The compromises are exactly the ones you’d expect from this much power in a laptop. It’s heavy, the charger is enormous, it runs warm and loud under full load, and the battery life is short. The speakers and touchpad also fall slightly short of what $6,000 should buy. None of these are surprises for a flagship desktop replacement, but they’re worth understanding before you commit.
The pricing is where this gets genuinely interesting. JB Hi-Fi’s EOFY price of $5,999 is a real deal, not a manufactured one, which is a refreshing change from the inflated-savings stickers we so often see. If you can get Harvey Norman to price match that figure while keeping their 007 game bundle, that’s the best overall play, just confirm by phone first. Whatever you do, ignore Lenovo’s direct price of $10,779, which makes no sense whatsoever.

Should you buy it?
Yes, especially at the $5,999 EOFY price, if you:
- Want the absolute best mobile gaming performance available
- Are a creator who’ll genuinely use the 24GB VRAM and 64GB RAM
- Want a single machine to replace both a gaming desktop and a workstation
- Game at a desk and don’t need portability
- Value a reference-grade OLED for both gaming and creative work
Look elsewhere if you:
- Need a portable laptop (this is a transportable desktop, not a daily carry)
- Don’t genuinely need RTX 5090 power (most gamers are better served by the cheaper Legion 5i)

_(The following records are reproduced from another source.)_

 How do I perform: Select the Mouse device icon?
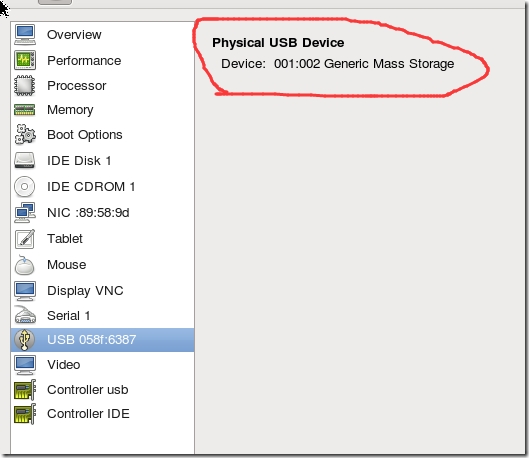25,265
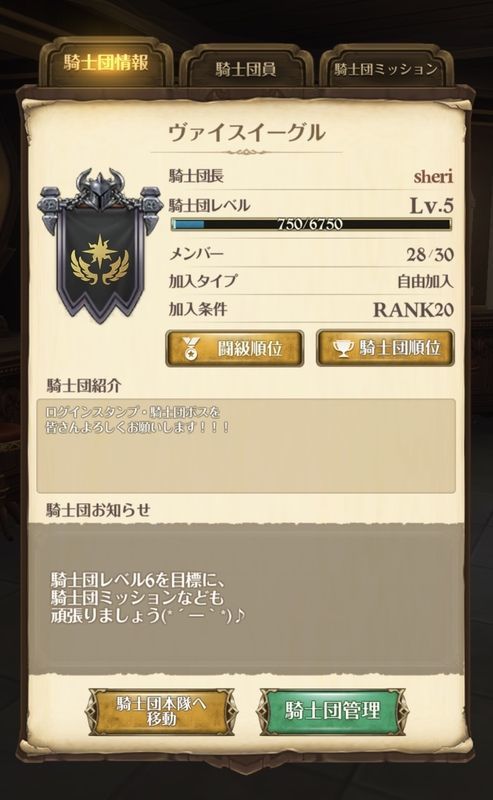This screenshot has height=800, width=493.
Task: Tap the guild name ヴァイスイーグル title
Action: point(246,132)
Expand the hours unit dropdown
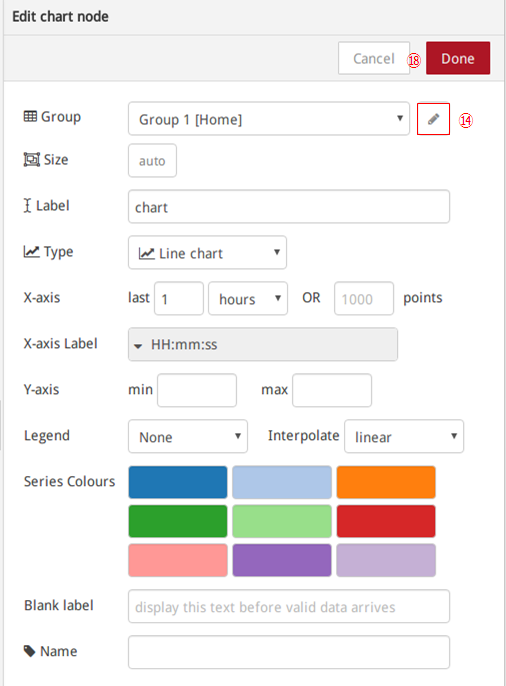Viewport: 506px width, 686px height. (248, 299)
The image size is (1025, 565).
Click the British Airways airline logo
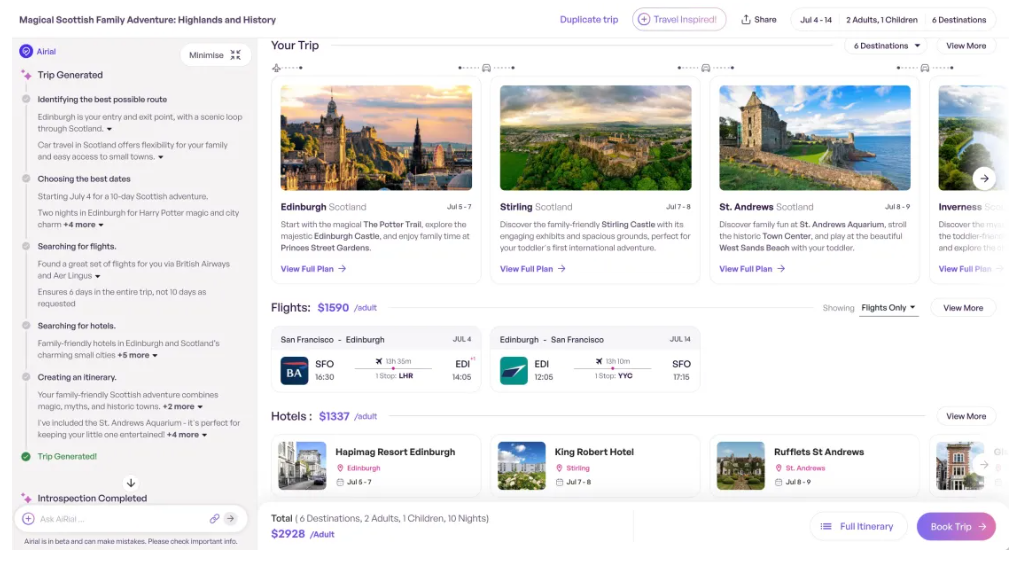pos(294,370)
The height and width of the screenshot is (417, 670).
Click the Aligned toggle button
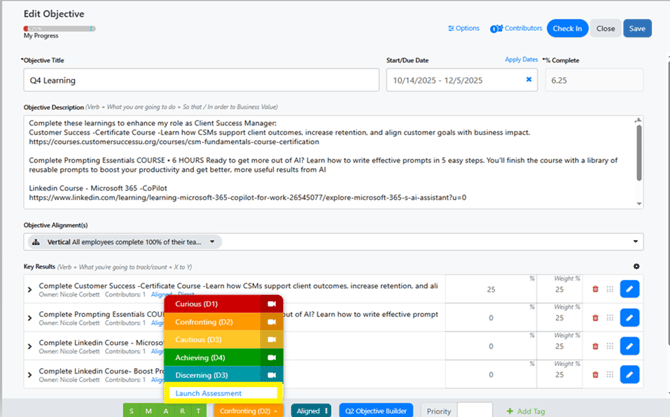311,410
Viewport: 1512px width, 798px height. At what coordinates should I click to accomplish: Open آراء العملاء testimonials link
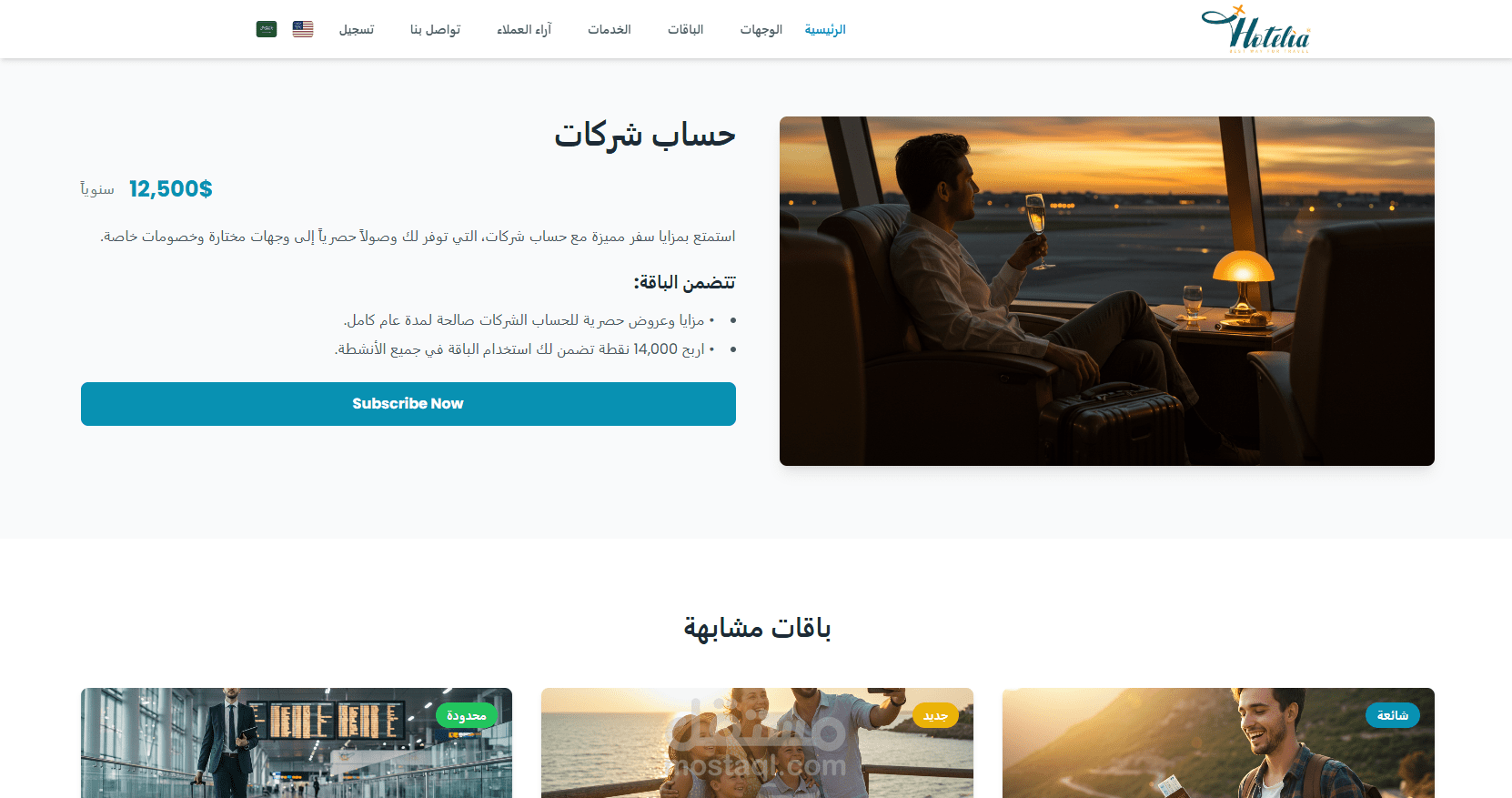[524, 30]
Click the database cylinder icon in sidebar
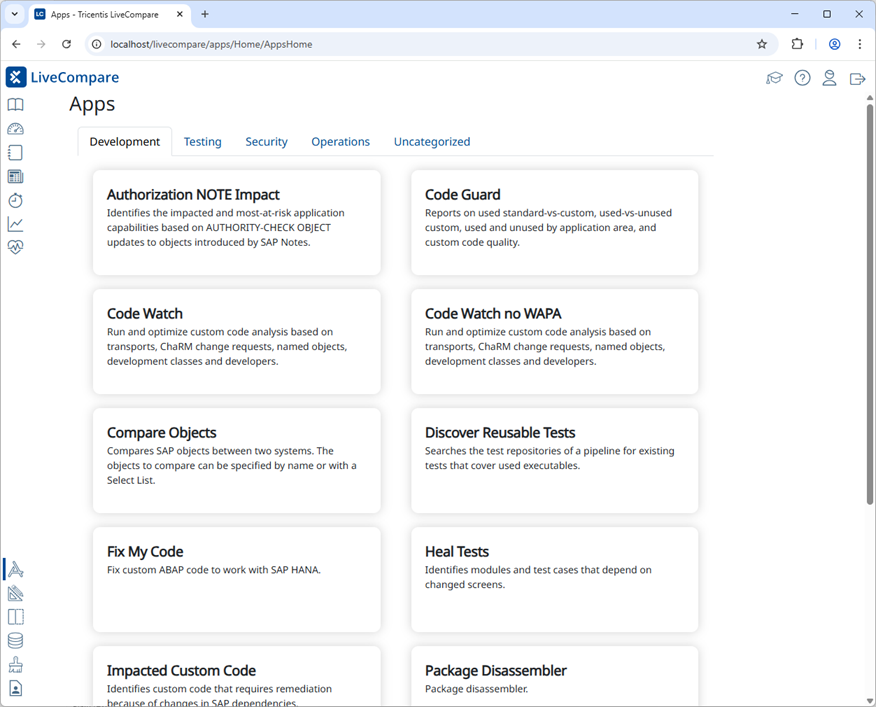The height and width of the screenshot is (707, 876). coord(15,641)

- Want all-day battery life
- Are working to a tighter budget
The Legion Pro 7 16IAX10H is overkill for most people, and that’s exactly the point. It’s a halo machine built for those who want the best mobile gaming and creative performance available, with the budget and the desk space to match. If that’s you, and you grab it at the EOFY price, it’s a genuinely outstanding flagship. If portability or value is your priority, look further down the Legion range.